Friday, May 13, 2011

Makeshift grape arbor

Years ago -- in the mid to late 90's -- I bought a muscadine grape vine on sale at K-Mart. I planted it in a corner of our tiny patio garden. After two or three years the vine covered the patio fence in two directions. And it started bearing grapes. Profusely. I didn't know what to do with them that first year. But for the next two years I made muscadine grape jelly which was a big hit with my family and friends. Then the Japanese beetles came. The vines were spilling over the fence and grape leaves are a favorite food for the beetles.
This continued for two years at least. Grape production went way down as the beetles chewed up and mated upon my beautiful grape leaves. No more grape jelly. Then one day I came home from work and found that my husband had cut my vine down to a stump. We pulled it up and started growing tomato plants in its place.

I did plant some seedlings from the mother plant in another patch of patio dirt. Soon one began to grow like crazy and I trained it to cover the roof of our little wooden storage shed. After two years of lots of vine but very few grapes, our condo's homeowner's association board told me the shed roof was off limits as a grape support. I cut the plant back drastically and saved the vines by twisting them into rough wreaths.

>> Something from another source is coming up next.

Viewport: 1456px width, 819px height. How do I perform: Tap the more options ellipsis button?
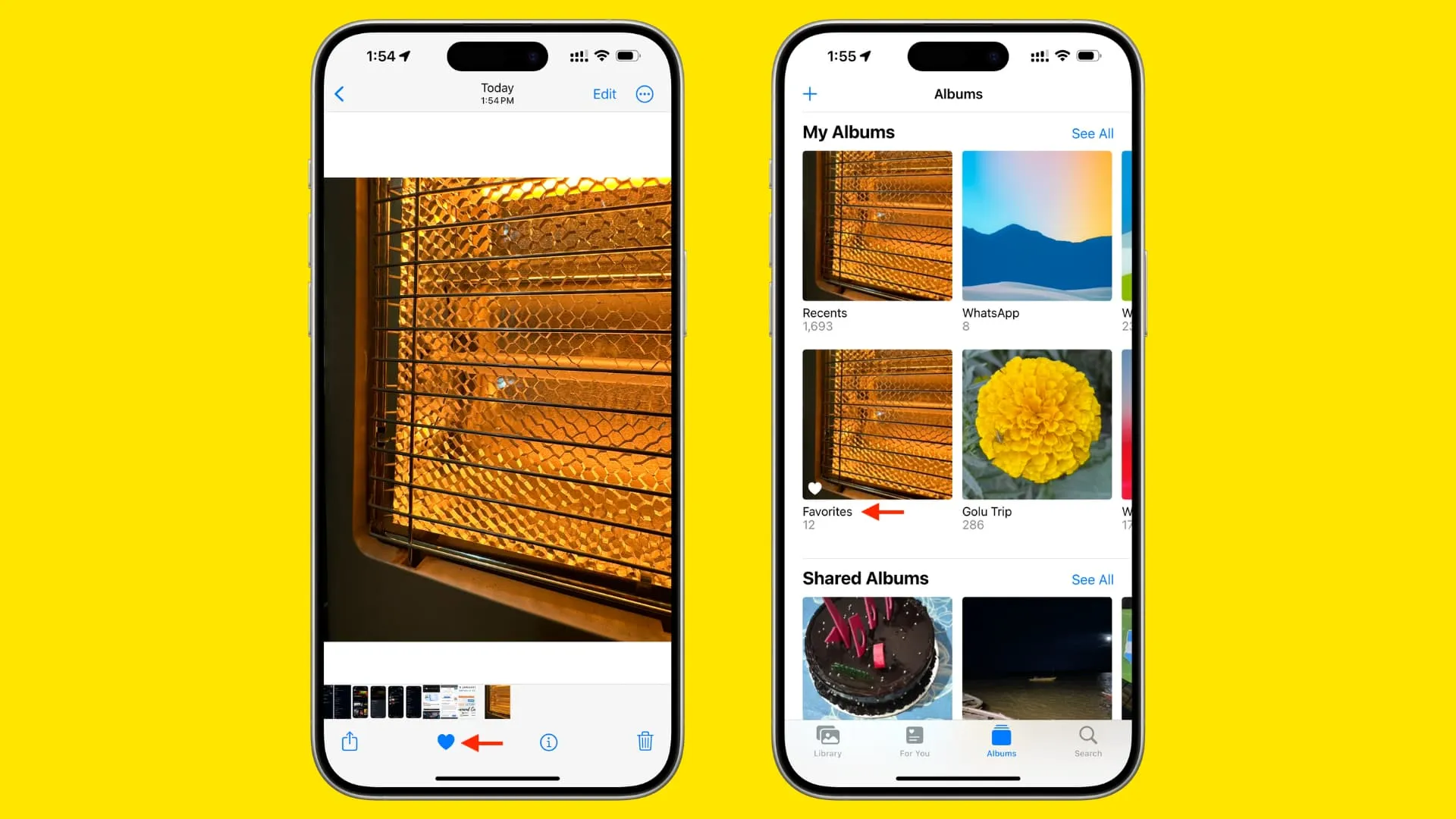click(x=645, y=94)
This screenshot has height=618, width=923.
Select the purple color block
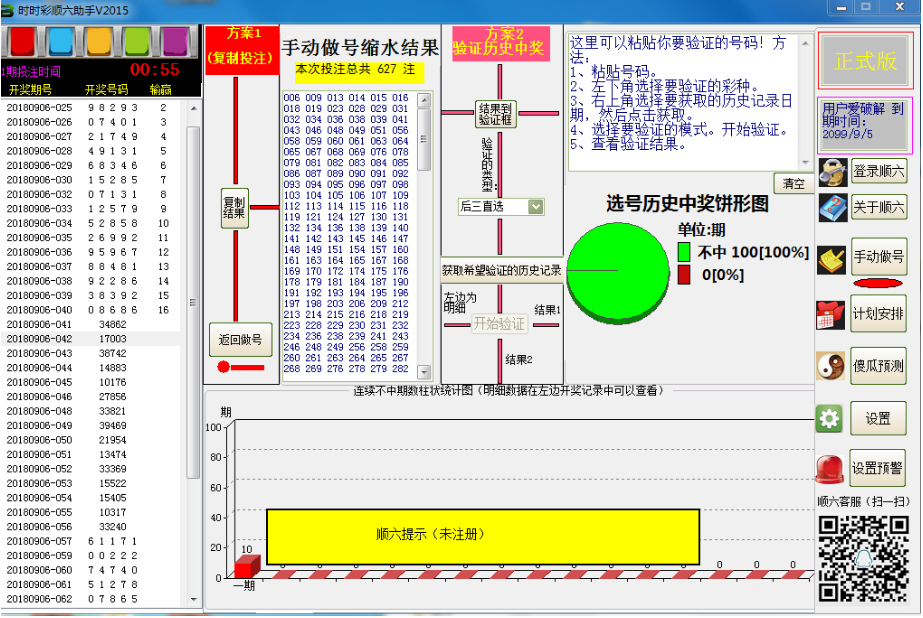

This spring I used the vines with a wisteria branch and a six foot aluminum tube a neighbor gave me a while back to make an arching arbor at the entrance to our patio. I'm hoping the pruned vine will bear more grapes. If it doesn't I might just replace it. For now I'll enjoy twisting it around the natural support system I've created.

Tuesday, April 12, 2011

Signs of spring April 2011

of garden
our sidewalk
displays ajuga,
and lemon thyme.

I've been away from home for several days and missed the flowering of our 15-year-old cherry tree. Its leaves are already out muting the cloud-like effect of the beautiful pink blossoms. The hosta were menacing sword tips breaking through the ground when I left; now they are unfurling their variously colored leaves. The purple iris and the lilac bush are in bloom as is our scraggly looking wisteria vine that will soon lend shade to the northwest corner of our front patio.

We have so many wildflowers (weeds) competing with the grasses in our front yard that it looks more like a meadow than a lawn. I've already begun to plot about using more space for herbs and perennials.

Speaking of grasses: The bermuda grass that once dominated the lawns of our condominium property is losing ground to a grass that lives throughout the winter in scattered patches that become monster hillocks in the spring. Another newly prominent grass type appears in tiny swirls top heavy with blondish seed cases that look like furry hair. It's an ugly, clumping grass -- my cousin Mary Frances calls it "nut grass" -- that grows alongside the flowering weeds that leave less and less room for the old bermuda. The nut grass and the monster hillocks seem fairly new to me. I've begun to notice them more and more over the past three years and often wonder if they are adapting to climate change better than the bermuda.